URSA’s vision is a network of well-supported, professionally competent, mandated, motivated and representative rangers working effectively as custodians of biodiversity and the life systems upon which all life depends. Through the action plan, URSA aims to enable and advocate for better training, support, safety and equality for rangers; to support their work in building trusted relationships with communities; and to generate a greater recognition of the critical value of their work.
Through its action plan, URSA aims to address these specific needs:
- Better pay, working conditions and equipment Many rangers do their jobs without proper pay, contracts, equipment or insurance - often in dangerous environments.
- Better opportunities for training and learning The work expected from rangers is varied and highly skilled. Yet around half feel that they are inadequately trained.
- More trust and accountability Rangers need to treat people fairly and to strictly observe the law and the rights of others; they need robust guidance and leadership.

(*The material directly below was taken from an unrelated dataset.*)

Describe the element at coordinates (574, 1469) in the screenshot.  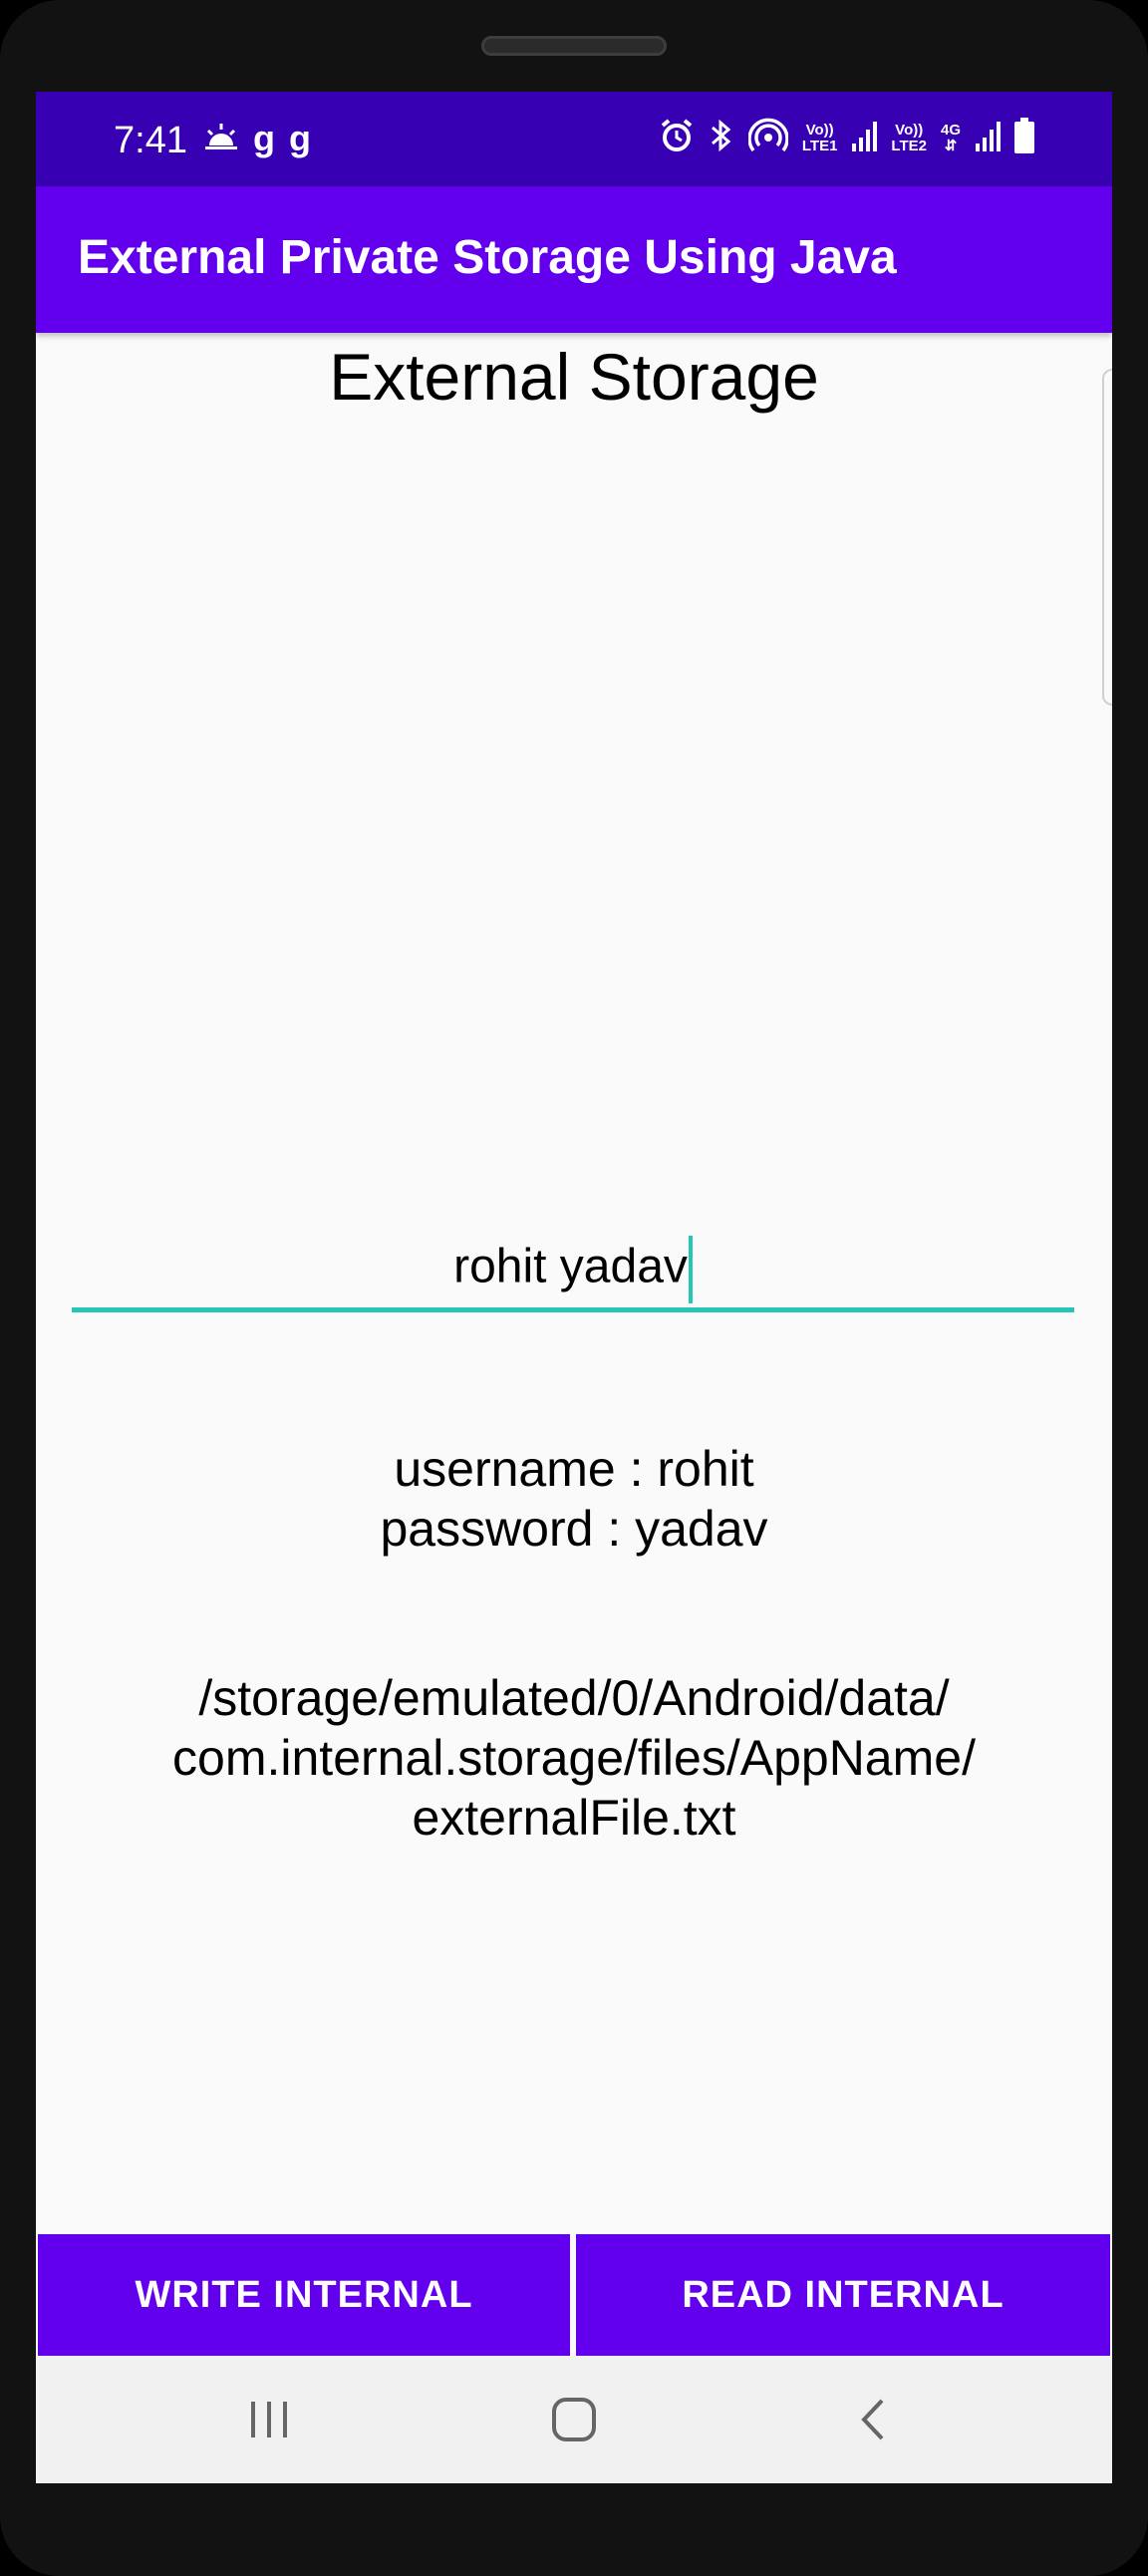
I see `username-text: username : rohit` at that location.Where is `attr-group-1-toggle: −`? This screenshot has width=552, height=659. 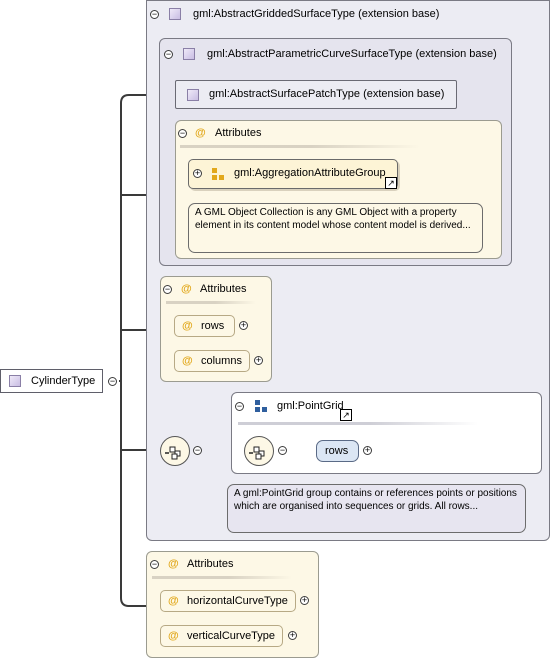 attr-group-1-toggle: − is located at coordinates (182, 134).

- Fairer employment opportunities and conditions There are currently not nearly enough rangers to do the enormous job required of them, so creating more jobs is a priority.
- Better representation and advocacy While the IRF is the global professional body for rangers, many rangers remain unrepresented. URSA will work to empower national ranger associations.
"Public servants engaged in wildlife protection help combat the trafficking in animals, which can help to prevent the spread of zoonotic diseases like COVID-19,” said Carlos R. Carrión-Crespo, sector specialist for Public Service and Utilities at the International Labour Organization. “In the ILO, we care that they have the proper tools and working conditions to carry out their work. The ILO has adopted recommendations that protect their rights to join workers’ organisations and participate in collective bargaining, their civil and political rights, as well as provisions to ensure good housing conditions, welfare facilities, decent working hours, good and timely wages, and, in 2019, against violence and harassment in the workplace. When governments respect these protections, they improve wildlife services.”